## Experiment 2
---
Implement Candidate Elimination Algorithm.  

A little theory:

Concept: a subset of objects or events defined over a larger set.

It is a boolean valued function, defined over the larger set.



- Given a set of examples labeled as members or non-members of a concept, concept- learning consists of automatically inferring the general definition of this concept.

- In other words, concept-learning consists of approximating a boolean-valued function from training examples of its input and output.

- The concept to be learned is called the Target Concept (denoted by
c: X--> {0,1})

- The set of Training Examples is a set of instances, x, along with their target concept value c(x).

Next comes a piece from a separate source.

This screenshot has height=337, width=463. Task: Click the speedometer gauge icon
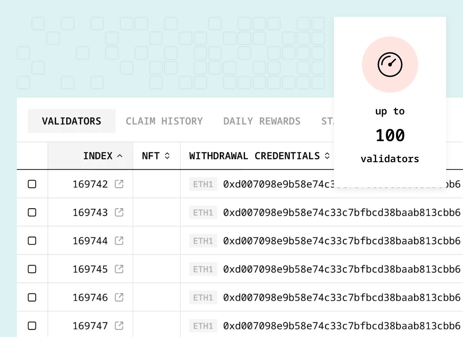click(x=390, y=64)
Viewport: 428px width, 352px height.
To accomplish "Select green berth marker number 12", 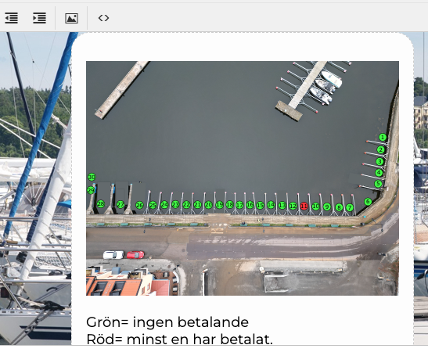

- Members of the concept (instances for which c(x)=1) are called positive examples.

- Nonmembers of the concept (instances for which c(x)=0) are called negative examples.

- H represents the set of all possible hypotheses. H is determined by the human designer’s choice of a hypothesis representation.

- The goal of concept-learning is to find a hypothesis h:X --> {0,1} such that h(x)=c(x) for all x in X

CEA finds the version space V by identifying its general and specific boundaries, G and S. G contains the most general hypotheses in V, whereas the most specific ones are in S. We can obtain all the hypotheses in V by specializing the ones from G until we reach S or by generalizing those from S until we get G.

Let’s denote as V(G, S) the version space whose general and specific boundaries are G and S. At the start of CEA, G contains only the most general hypothesis in H. Similarly, S contains only the most specific hypothesis in H.

In [3]:
import csv

with open(r'C:\Users\kannu\OneDrive\Documents\github-repos\University\year-3\sem-6\appl-ml-industries\data\weather-1.csv') as csvFile:
    examples = [tuple(line) for line in csv.reader(csvFile)]

# initialize the specific and general boundaries
specific_boundary = ['0' for _ in range(len(examples[0])-1)]
general_boundary = ['?' for _ in range(len(examples[0])-1)]

# loop through each training example and update the boundary
for example in examples:
    if example[-1] == 'yes':
        # update the specific boundary
        for i in range(len(specific_boundary)):
            if specific_boundary[i] == '0':
                specific_boundary[i] = example[i]
            elif example[i] != specific_boundary[i]:
                specific_boundary[i] = '?'
        
        # update the general boundary
        for i in range(len(general_boundary)):
            if example[i] != specific_boundary[i]:
                general_boundary[i] = '?'
    else:
        # update the general boundary
        for i in range(len(general_boundary)):
            if example[i] != specific_boundary[i] and general_boundary[i] != '?':
                general_boundary[i] = '?'
                
print("Specific Boundary: ", specific_boundary)
print("General Boundary: ", general_boundary)


Specific Boundary:  ['?', '?', 'normal', '?']
General Boundary:  ['?', '?', '?', '?']